- _Brief_: Express the records from the line with "You are a computer-use agent. 1497x812" to the line with "point(669,22)" as a JSON list of strings, one string per line, omitting blank lines.

- _Record extracts_:
···
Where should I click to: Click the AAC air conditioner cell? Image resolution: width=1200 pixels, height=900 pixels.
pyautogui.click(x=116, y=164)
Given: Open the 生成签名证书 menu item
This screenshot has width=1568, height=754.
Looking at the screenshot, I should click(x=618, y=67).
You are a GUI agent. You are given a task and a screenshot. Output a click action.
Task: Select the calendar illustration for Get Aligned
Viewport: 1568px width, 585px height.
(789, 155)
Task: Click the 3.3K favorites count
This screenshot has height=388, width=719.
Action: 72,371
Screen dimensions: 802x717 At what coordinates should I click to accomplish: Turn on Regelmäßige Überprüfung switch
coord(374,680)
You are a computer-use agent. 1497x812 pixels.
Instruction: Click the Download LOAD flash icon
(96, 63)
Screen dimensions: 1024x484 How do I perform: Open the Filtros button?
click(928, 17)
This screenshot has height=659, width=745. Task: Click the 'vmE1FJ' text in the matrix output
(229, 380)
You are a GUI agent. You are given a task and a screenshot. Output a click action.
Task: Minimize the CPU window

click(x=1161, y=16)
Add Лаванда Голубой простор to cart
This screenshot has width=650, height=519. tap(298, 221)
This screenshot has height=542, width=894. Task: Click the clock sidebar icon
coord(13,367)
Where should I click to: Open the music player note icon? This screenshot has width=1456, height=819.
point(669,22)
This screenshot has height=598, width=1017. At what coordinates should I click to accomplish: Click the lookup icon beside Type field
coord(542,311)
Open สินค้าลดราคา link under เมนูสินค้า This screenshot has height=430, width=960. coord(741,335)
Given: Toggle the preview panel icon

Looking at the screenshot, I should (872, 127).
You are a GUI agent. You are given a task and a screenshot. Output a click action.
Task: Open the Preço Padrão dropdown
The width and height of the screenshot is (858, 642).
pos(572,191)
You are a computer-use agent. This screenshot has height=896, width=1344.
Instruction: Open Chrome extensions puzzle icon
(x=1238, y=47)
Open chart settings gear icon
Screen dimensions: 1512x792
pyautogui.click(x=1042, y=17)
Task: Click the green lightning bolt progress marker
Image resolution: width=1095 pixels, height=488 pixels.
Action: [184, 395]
···
- _Result of the task_:
[
  "You are a computer-use agent. 1497x812 pixels.",
  "Instruction: Click the Download LOAD flash icon",
  "(96, 63)",
  "Screen dimensions: 1024x484 How do I perform: Open the Filtros button?",
  "click(928, 17)",
  "This screenshot has height=659, width=745. Task: Click the 'vmE1FJ' text in the matrix output",
  "(229, 380)",
  "You are a GUI agent. You are given a task and a screenshot. Output a click action.",
  "Task: Minimize the CPU window",
  "click(x=1161, y=16)",
  "Add Лаванда Голубой простор to cart",
  "This screenshot has width=650, height=519. tap(298, 221)",
  "This screenshot has height=542, width=894. Task: Click the clock sidebar icon",
  "coord(13,367)",
  "Where should I click to: Open the music player note icon? This screenshot has width=1456, height=819.",
  "point(669,22)"
]